On mother love…

I know mothers day isn’t easy for anyone, it can be full of ache, grief and sadness. It can be full of disappointment at the lack of children, the pain of loss of mothers or children, the desire to be honoured well as a mother and the feeling of not being celebrated or seen in your mothering. It’s a whole lot of strange. It might be just to raw to think about, in which case ignore this post. But I think I wanted to find myself in the mother heart of God, to receive mother love and care myself as I ponder what it means to be mother and in other mother type relationships. 

Back in the early 90s I grew up going to a big Anglican Church in the heart of Guildford, my Mum worked for a charity called the Amos Trust and the man behind that charity went to our church, Garth Hewitt. There is a small subsection of English Christians who will know Garth, big on the Greenbelt scene and with a deep heart for justice. I think it was him and his songs which helped give me a context for life beyond white middle class Guildford. He was also slightly ahead of the game when it came to different expressions of spirituality and ways of experiencing the divine.

I remember when his album with the song ‘we need your mother love O God’ came into our house. It was probably the first time anyone had highlighted the need to look at the divine feminine (and was a super low key way of introducing that concept..). I wasn’t sure though, was this phrase allowed? God had always been described to me in terms of father, male, and, lets face it, the old man with a beard was never far from my mind when it came to images of God.

I knew those passages were there though, the ones where God said as a mother can’t forget the child at her breast, I cannot forget you. I knew about the mother hen gathering chicks. I stored away the thought, not quite able to deal with why this talk of the mother love of God still jarred with me. 

Looking back I think I absorbed the negative talk of our society about mothers. Nowhere were mothers honoured or used as a metaphor for good and wonderful. To ‘mother’ someone was almost a derogatory phrase, used to dismiss and scorn. I grew up in a world where women were fighting to be seen as more than just mothers (which I wholeheartedly agree with) and somewhere along the way I had taken the mother part as a negative, a thing to get past.  

And then I became a mother. 

Which is a phrase that I know is a privilege, an ache for some, an area which causes pain and trauma because of the past or lack of future. I didn’t expect it to happen. I had felt the pang for children before I found anyone to have them with. I was convinced I could never be attractive to someone who I could make babies with so I parked the thought. I hadn’t envisioned a life with kids in it, I wasn’t prepared and I was left with a sense of disorientation when my son was born. Who was I now? And what positive images could I cling to about being a mother? If the societal voice I heard was dismissive, where could I find what it really meant to be a mother?

And that’s when I came back to this phrase from the song I’d heard growing up. ‘We need your mother love O God’. I found the mother images of God, I clung to them in the long dark nights of feeding and desperate prayers for sleep. I clung to this God who would not forget me, who was fierce in love for me, who was awake in the night when I was, who adored me with the intensity that I adored this little face staring up at me.

I want to reclaim this mother heart of God, I want to lean into this image, to see God’s mothering of us bringing worth and dignity into the ways we mother each other (which is deeply profound when it occurs both within and beyond biology).  I want it to be a positive image in our relationships with those younger than us or in particular need of a mother kind of love. 

I want mothering someone to be equated with providing safety, comfort in the storms of life, a place to run to for shelter, a place where you know you will never be forgotten or alone, a place where we know we are always carried in the heart of the God who made us and formed us.

When my first son was born I could not get his face out of my head, when I went anywhere without him I felt a lack. I still feel that something is missing when I am on my own (Don’t get me wrong, I very much enjoy that aloneness but I always know there are two small people out in the world because I carried them and birthed them and I feel different without them close). I love that this God of the universe puts herself in that place, of vulnerability, of connection, of love.

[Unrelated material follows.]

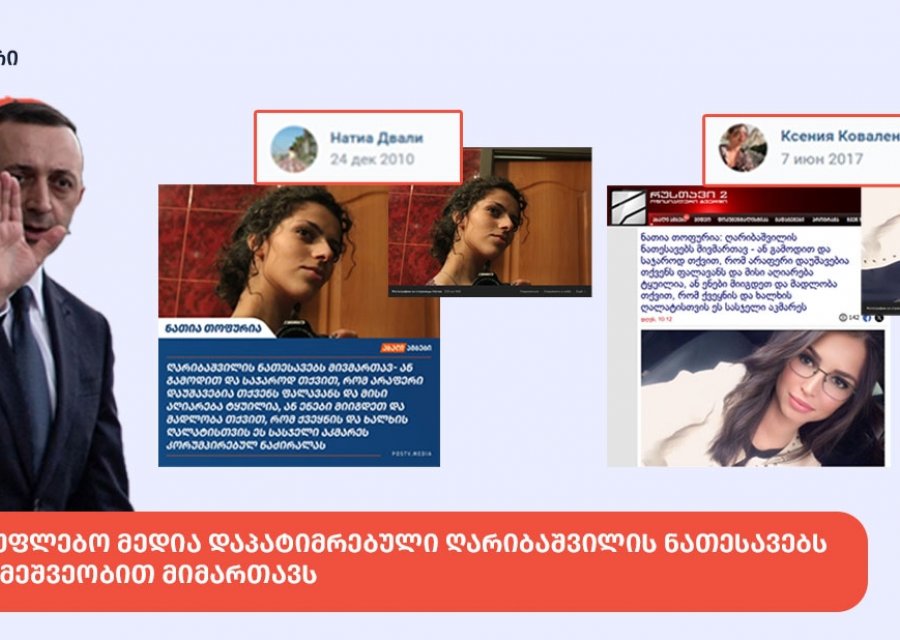Share the article via the X icon
The image size is (900, 640).
pyautogui.click(x=878, y=318)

I’m slowly working this image into how I see God, into how I experience God. I like to imagine God as male and female, as other and beyond, as tender and close, as many and varied images, I love the richness of all the different expressions of God. I get that parental images will not be helpful for many people, but for me, as a mother in this world, this mothering nature of God speaks deeply. I long to dive into it, to swim in the richness and wrap it around me like a cloak. I too often run from that part of me and yet it is at the heart of who I am. I am a mother to our boys, God’s mothering looks like fierce protection, deep compassion, never giving up love and more. I want to be a mother like that.